À l’approche de Noël, des faisceaux lumineux strient le ciel de Bruxelles. On les voit de Schaerbeek, d’Anderlecht, de l’Est et de l’ouest de la capitale. Pour les habitants d’Ixelles, il n’y a plus de mystère sur leur origine. Ces rayons ne proviennent pas du parking d’une boîte de nuit en périphérie de la ville, ni d’envahisseurs fans de phares ; ils sont émis du 10e étage du n° 7 de la place Flagey, l’immeuble que le producteur et promoteur immobilier Dominique Janne a choisi comme QG.
Cinq spots recouvrent le toit de cet immeuble à la vue phénoménale. Ils bougent, chorégraphiés par cartes à puce, pour faire briller le sapin à boules à facettes qu’ils entourent, le ciel, et les autres bâtiments de la place, choisie malgré eux pour se joindre aux festivités. Dominique Janne exerce son influence sur la place et ses alentours depuis maintenant 15 ans par ses achats immobiliers, et les choix qu’il prend quant à la manière de les occuper. Certains l’accusent d’avoir gentrifié le quartier tandis que d’autres le remercient pour la portée internationale dont jouit désormais Flagey.
Ces installations lumineuses sont son cadeau de Noël aux habitants de ce quartier qu’il chérit depuis son arrivée en Belgique, depuis le Congo. “Le plus important dans la vie, c’est le plaisir et mon plus grand plaisir, c’est de voir les enfants émerveillés devant les lumières.” Les petits ne sont pas les seuls concernés par le bonheur que les faisceaux blancs peuvent procurer : “un ami banquier du quartier était en dépression et venait se “pepser” en regardant les lumières depuis les bancs en contrebas.” Son investissement émotionnel dans la vie de quartier ne s’arrête pas à Noël. Depuis le haut de la tour où siège sa société de production, il observe les passants traverser la place Flagey, cherchant sans cesse “une solution pour qu’elle soit plus agréable” car elle est encore “trop vide” et il faut que les gens “veuillent passer au milieu”.
“Il habite dans la montagne, et il adore Noël”
Les faisceaux ne sont pourtant pas une cure de luminothérapie pour tous les riverains. L’année passée, une habitante du petit Paris (Ixelles) a déposé une plainte auprès de la bourgmestre sortante, Dominique Defourny (MR). Cette citoyenne occupait les logements en vis-à-vis qui accueillent, une fois toutes les cinq minutes, les gros cylindres lumineux par les fenêtres de leurs salons.
Puisque le producteur est dans son droit (il a l’autorisation de la régie des voies aériennes, il n’y a pas de juridictions urbanistiques sur les projections “célestes”, et surtout, les faisceaux disparaissent à 23 h, NDLR), ces réclamations et l’injonction d’arrêt émise par la bourgmestre ont été étouffées par un sondage distribué à tous les habitants d’Ixelles et commandé par Dominique Janne lui-même.
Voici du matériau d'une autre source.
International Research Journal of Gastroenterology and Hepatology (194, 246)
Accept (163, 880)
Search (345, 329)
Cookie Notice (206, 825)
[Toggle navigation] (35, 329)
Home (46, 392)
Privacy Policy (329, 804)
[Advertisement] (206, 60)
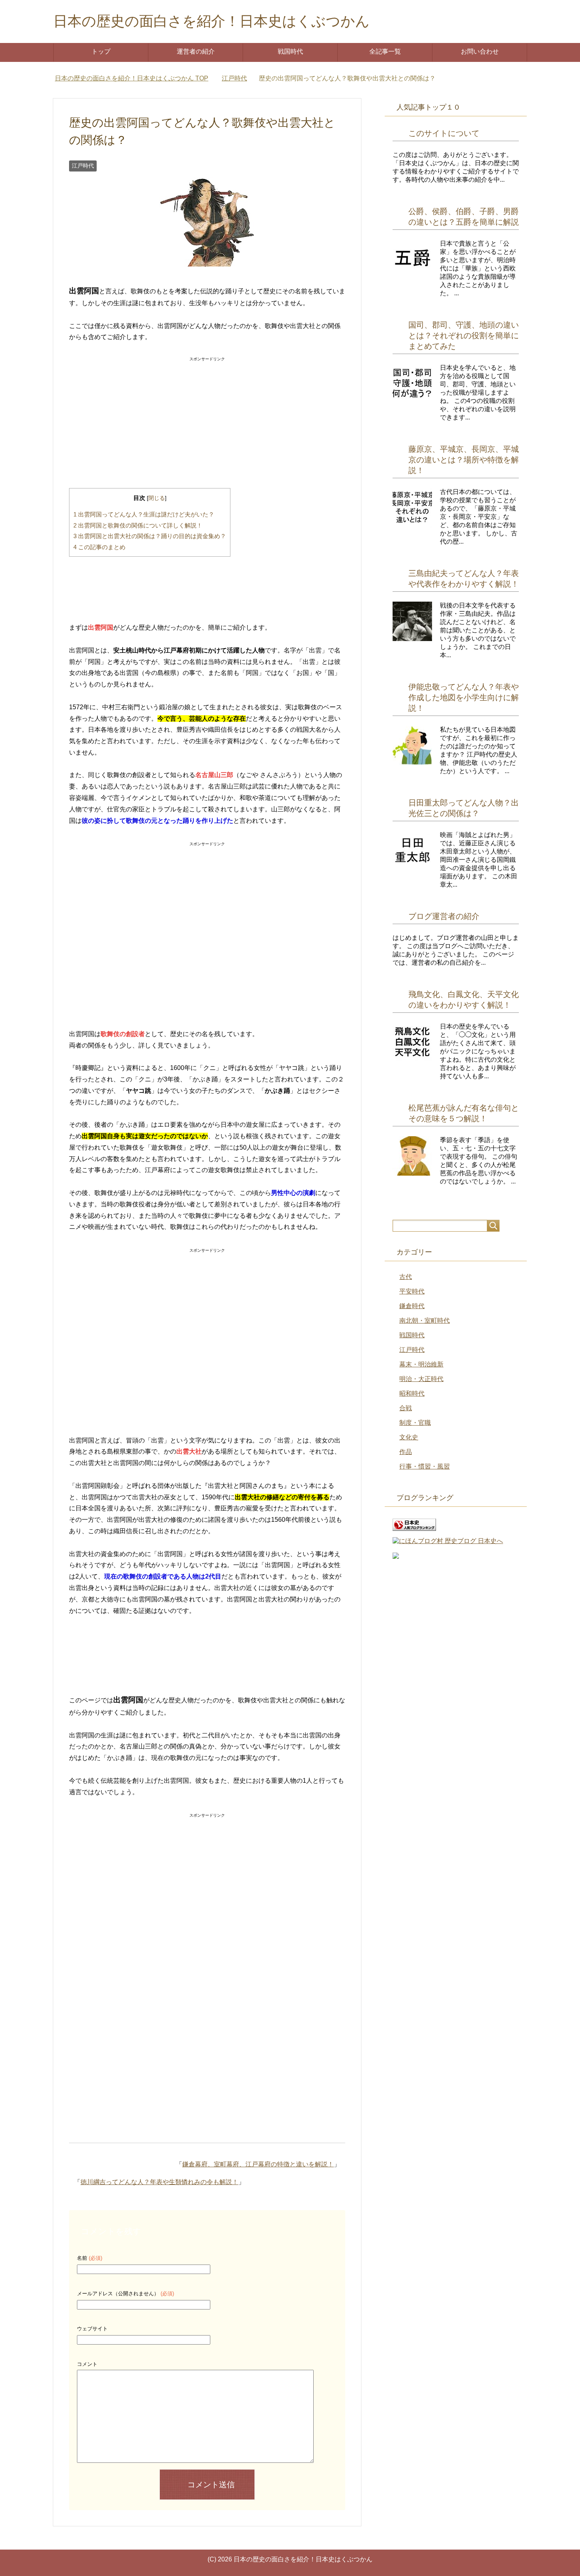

Résultat : 92 % avalisaient le projet, 5 % émettaient des réserves esthétiques, et les 3 % restants questionnaient ce genre de dépenses énergétiques “peu écologiques”.
Pour les habitants d’Ixelles les moins concernés, comme Martin, 25 ans, “c’est surtout marrant que quelqu’un décide de mettre autant d’argent tout seul dans des décorations de Noël. C’est un peu comme le Grinch à la fin du film, il habite dans sa montagne et il adore Noël”.
“Un conseil : redevenez des enfants émerveillés”
Si les illuminations ont été pensées pour être le moins énergivores possible, la danse des watts qui a lieu chaque soir pendant la période des fêtes renvoie une image aux antipodes des valeurs de la commune ixelloise désormais portée par les Verts de Christos Doulkeridis. Dans son nouveau costume majoral depuis le 6 décembre dernier, il n’aurait “pas eu le temps de se pencher sur la question”, selon le service d’Urbanisme et de l’Environnement de l’administration locale.
Les lumières de la ville “made in Dominique Janne” ont donc encore un avenir brillant devant elles. Pour ceux qu’elles dérangent, le producteur conseille : “achetez des masques de nuit (5 euros) ou plus simple : redevenez des enfants émerveillés”.